There are many aspects of Julia that are quite intriguing to an
R programmer. I am interested in
programming languages for "Computing with Data", in John Chambers'
term, or "Technical Computing", as the authors of Julia classify it.
I believe that learning a programming language is somewhat like
learning a natural language in that you need to live with it and use
it for a while before you feel comfortable with it and with the
culture surrounding it.
A common complaint for those learning R is finding the name of the
function to perform a particular task. In writing a bit of Julia
code for fitting generalized linear models, as described below, I
found myself in exactly the same position of having to search through
documentation to find how to do something that I felt should be
simple. The experience is frustrating but I don't know of a way of
avoiding it. One word of advice for R programmers looking at
Julia, the names of most functions correspond to the
Matlab/octave names, not the R names. One exception is the
d-p-q-r functions for distributions, as I described in an earlier
posting.
Evaluating a new language
There is a temptation to approach a new programming language with the
idea that it should be exactly like the language I am currently using
but better, faster, easier, ... This is, of course, ridiculous. If
you want R syntax, semantics, function names, and packages then use
R. If you consider another language you should accept that many
tasks will be done differently. Some will be done better than in your
current language and some will not be done as well. And the majority
will just be done differently.
Two primary Julia developers, Jeff Bezanson and Stefan Karpinski,
recently gave a presentation at the lang.NEXT conference. The
slides and
video
can help you get a flavor of the language.

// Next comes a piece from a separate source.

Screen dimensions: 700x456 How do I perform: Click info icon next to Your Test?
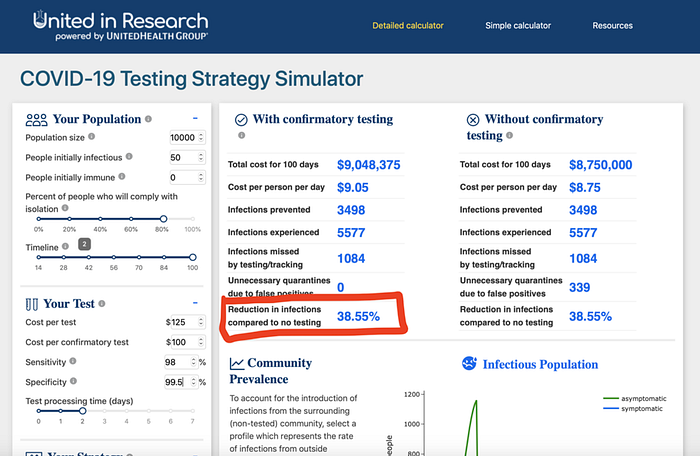pos(102,304)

So, what does Julia provide that R doesn't?
A JIT. The
first time that a function is called with a particular argument
signature it is compiled to machine code using the
LLVM compiler backend. This, naturally, provides
a speed boost. It can also affect programming style. In R one
instinctively writes vectorized code to avoid a performance hit. In
Julia non-vectorized code can have similar and, under some
circumstances, better performance than vectorized code.
A richer type system. Scalars, vectors/arrays, tuples, composite
types and several others can be defined in Julia. In R the
atomic types are actually atomic vectors and the composite types are
either lists (which is actually a type of vector in R, not a
lisp-like list), vectors with attributes (called structures in R
but not to be confused with C's structs). The class systems, S3
and S4, are built on top of these structures.
Currently it is difficult to work with 64-bit integers in R but not
in Julia
Multiple dispatch. In Julia all functions provide multiple
dispatch to handle different signatures of arguments. In some
sense, functions are just names used to index into method tables.
In R terminology all functions are generic functions with S4-like
dispatch, not S3-like which only dispatches on the first argument.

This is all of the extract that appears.